In a case where the outstanding demand is disputed before Commissioner of Income Tax (Appeals) or CIT (A), the Assessing Officer can grant stay of demand till disposal of first appeal on payment of 20 per cent of the disputed amount, as per a recent circular of the Central Board of Direct Taxes (CBDT).
Earlier, the threshold for obtaining stay on outstanding demand was 15 per cent of the disputed tax demand.
Giving rationale behind increasing the threshold, the CBDT said after a review it was found that the standard rate of 15 per cent of the disputed amount was on "the lower side" and hence, it was decided to increase it to 20 per cent.

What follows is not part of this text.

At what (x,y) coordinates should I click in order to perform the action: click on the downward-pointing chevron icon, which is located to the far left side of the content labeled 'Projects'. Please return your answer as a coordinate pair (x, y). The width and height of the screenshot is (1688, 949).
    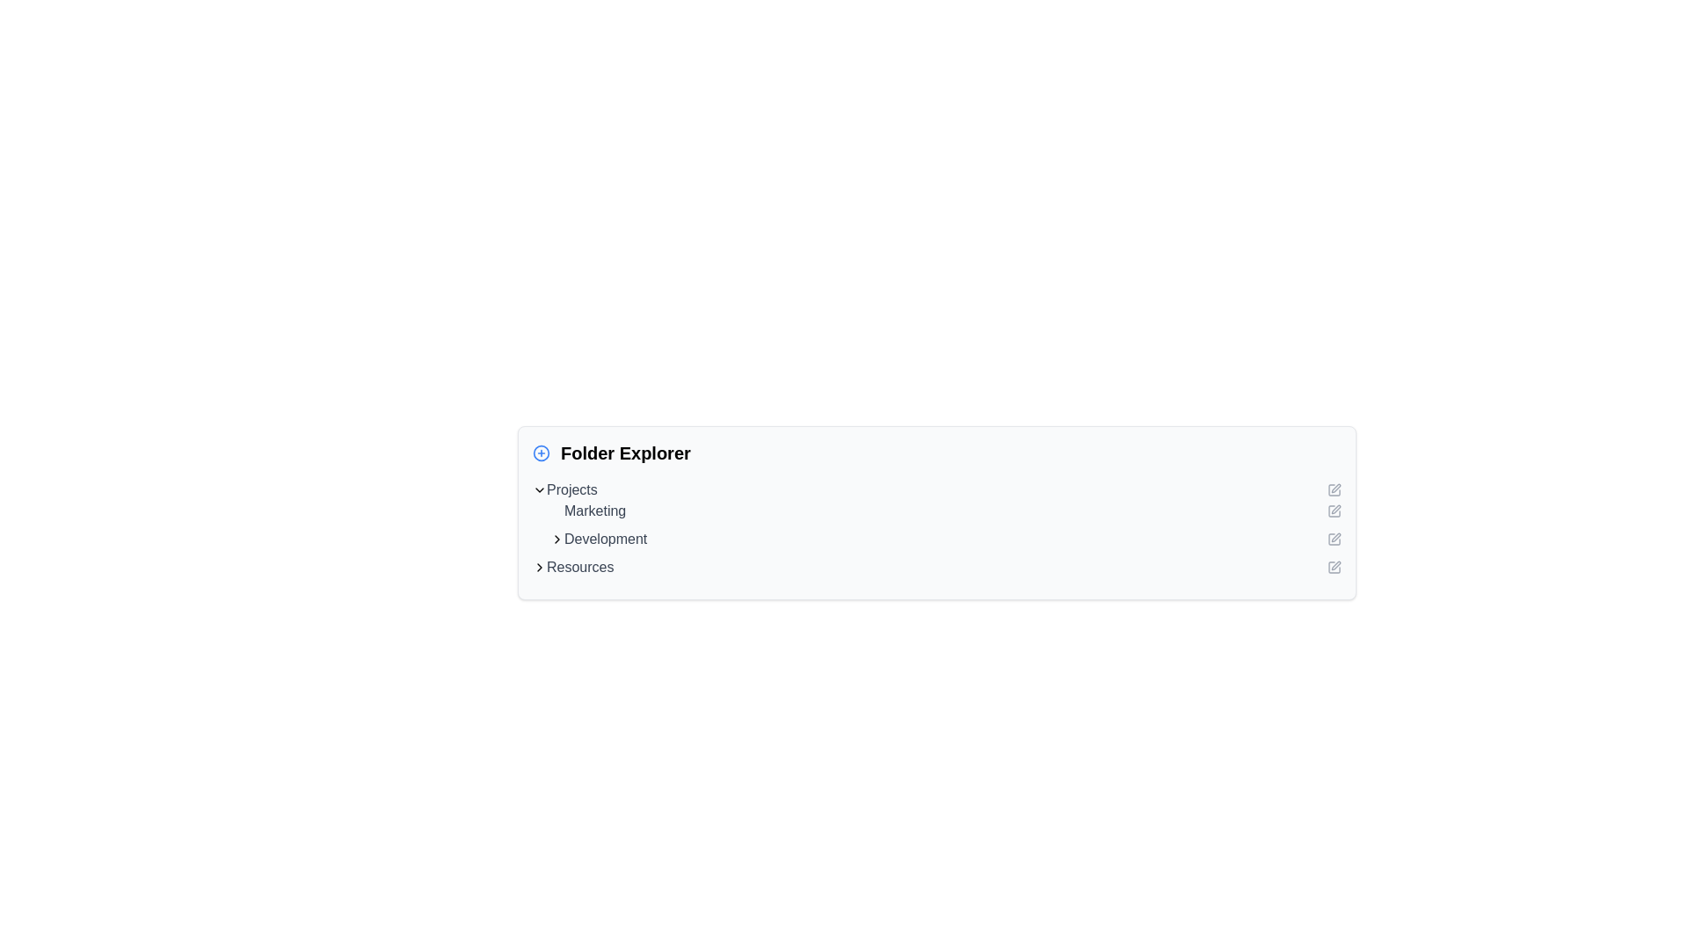
    Looking at the image, I should click on (539, 490).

Naveen Wadhwa, DGM, Taxmann.Com opined that the hike in deposits is aimed at reducing the frivolous appeals by taxpayers.
Tax expert with PwC India Abhishek Goenka said the increase in the quantum does not augur well for taxpayers and "if the intention" is indeed to move to a non-adversarial tax regime, then if anything the quantum should have been reduced.
"In any case, where the taxpayer loses on appeal, he is liable to pay interest, and asking for a higher up front payment will cause hardship to many taxpayers, particularly, since there continue to be assessments that are high pitched," Goenka said.
During the 2016-17 fiscal, it resulted in disputed tax effect of Rs 1.92 lakh crore being unlocked in 362 cases, it said.
As per the ministry, the appeals having tax effect of less than Rs 10 lakh amount to around 66 per cent of the pendency of the appeals before CIT (A) and only 1.6 per cent in disputed tax effect.